The Canton of Fribourg school system provides one year of non-obligatory Kindergarten, followed by six years of Primary school. This is followed by three years of obligatory lower Secondary school where the students are separated according to ability and aptitude. Following the lower Secondary students may attend a three or four year optional upper Secondary school. The upper Secondary school is divided into gymnasium (university preparatory) and vocational programs. After they finish the upper Secondary program, students may choose to attend a Tertiary school or continue their apprenticeship.

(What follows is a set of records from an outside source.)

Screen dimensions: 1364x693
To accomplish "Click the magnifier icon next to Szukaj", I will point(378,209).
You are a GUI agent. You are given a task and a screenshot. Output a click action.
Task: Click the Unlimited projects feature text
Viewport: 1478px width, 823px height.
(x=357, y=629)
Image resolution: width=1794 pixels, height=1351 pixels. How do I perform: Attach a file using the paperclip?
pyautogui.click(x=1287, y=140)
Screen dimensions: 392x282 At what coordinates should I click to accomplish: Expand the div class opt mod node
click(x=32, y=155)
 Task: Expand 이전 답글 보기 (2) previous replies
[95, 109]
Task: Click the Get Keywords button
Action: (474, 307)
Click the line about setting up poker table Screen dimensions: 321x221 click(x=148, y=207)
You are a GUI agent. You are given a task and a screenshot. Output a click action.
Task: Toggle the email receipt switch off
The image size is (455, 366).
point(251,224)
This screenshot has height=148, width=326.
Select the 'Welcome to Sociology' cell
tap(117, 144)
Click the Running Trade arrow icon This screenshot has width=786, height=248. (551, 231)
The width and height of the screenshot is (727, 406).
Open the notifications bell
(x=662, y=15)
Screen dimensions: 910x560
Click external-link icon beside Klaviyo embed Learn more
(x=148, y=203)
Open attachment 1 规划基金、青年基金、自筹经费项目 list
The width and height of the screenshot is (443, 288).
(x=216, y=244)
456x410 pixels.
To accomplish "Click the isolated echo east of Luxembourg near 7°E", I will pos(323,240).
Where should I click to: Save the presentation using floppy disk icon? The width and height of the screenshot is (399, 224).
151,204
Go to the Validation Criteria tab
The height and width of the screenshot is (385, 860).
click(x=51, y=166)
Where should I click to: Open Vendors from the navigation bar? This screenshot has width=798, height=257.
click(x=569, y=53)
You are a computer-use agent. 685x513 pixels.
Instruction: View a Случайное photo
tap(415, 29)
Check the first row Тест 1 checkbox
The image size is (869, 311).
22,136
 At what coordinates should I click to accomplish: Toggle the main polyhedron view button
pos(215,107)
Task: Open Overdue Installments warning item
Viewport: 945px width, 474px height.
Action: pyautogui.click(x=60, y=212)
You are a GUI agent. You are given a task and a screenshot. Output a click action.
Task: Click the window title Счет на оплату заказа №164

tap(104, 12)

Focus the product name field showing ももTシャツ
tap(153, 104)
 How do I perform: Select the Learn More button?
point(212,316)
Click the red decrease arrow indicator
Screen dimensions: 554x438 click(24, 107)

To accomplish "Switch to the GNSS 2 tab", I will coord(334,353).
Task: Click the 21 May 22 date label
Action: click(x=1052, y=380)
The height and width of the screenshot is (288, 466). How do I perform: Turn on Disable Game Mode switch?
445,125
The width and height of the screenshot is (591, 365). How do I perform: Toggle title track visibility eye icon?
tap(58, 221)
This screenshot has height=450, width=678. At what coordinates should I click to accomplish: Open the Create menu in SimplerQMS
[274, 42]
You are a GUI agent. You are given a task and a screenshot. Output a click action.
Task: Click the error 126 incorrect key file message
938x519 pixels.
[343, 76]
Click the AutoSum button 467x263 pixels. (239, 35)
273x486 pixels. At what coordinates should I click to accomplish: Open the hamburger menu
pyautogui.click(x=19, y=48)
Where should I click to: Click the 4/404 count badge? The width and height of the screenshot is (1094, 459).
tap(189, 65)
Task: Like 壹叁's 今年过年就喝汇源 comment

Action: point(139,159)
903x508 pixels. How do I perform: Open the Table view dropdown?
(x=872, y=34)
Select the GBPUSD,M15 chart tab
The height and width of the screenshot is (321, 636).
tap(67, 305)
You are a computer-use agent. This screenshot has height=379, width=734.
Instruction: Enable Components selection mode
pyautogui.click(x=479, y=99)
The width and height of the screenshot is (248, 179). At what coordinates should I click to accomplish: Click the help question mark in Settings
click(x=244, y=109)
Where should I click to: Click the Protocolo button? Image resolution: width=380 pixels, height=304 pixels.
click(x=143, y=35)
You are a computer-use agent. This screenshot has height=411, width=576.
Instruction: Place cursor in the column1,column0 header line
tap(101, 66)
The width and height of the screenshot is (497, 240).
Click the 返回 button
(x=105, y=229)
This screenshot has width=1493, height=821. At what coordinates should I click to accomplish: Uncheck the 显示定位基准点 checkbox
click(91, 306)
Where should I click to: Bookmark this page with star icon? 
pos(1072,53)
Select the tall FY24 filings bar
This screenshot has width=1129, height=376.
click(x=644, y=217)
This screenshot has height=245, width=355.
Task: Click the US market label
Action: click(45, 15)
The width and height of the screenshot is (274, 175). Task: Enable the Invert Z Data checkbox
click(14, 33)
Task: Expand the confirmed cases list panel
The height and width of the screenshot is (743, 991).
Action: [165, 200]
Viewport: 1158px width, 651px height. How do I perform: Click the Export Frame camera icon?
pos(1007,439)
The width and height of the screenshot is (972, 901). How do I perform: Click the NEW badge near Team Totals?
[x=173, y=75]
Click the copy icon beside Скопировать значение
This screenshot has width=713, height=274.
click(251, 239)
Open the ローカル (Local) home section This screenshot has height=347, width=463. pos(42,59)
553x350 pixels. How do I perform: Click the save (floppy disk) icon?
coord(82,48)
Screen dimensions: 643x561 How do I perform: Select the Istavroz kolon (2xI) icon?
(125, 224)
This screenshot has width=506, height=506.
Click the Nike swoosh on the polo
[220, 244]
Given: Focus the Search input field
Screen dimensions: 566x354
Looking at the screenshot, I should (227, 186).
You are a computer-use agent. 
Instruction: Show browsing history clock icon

During the 2010–11 school year, there were a total of 128 students attending 7 classes in Lully. A total of 184 students from the municipality attended any school, either in the municipality or outside of it. There were 2 kindergarten classes with a total of 38 students in the municipality. The municipality had 5 primary classes and 90 students. During the same year, there were no lower secondary classes in the municipality, but 37 students attended lower secondary school in a neighboring municipality. There were no upper Secondary classes or vocational classes, but there were 2 upper Secondary students and 17 upper Secondary vocational students who attended classes in another municipality. The municipality had no non-university Tertiary classes, but there were 4 specialized Tertiary students who attended classes in another municipality.

As of 2000, there were 24 students in Lully who came from another municipality, while 43 residents attended schools outside the municipality.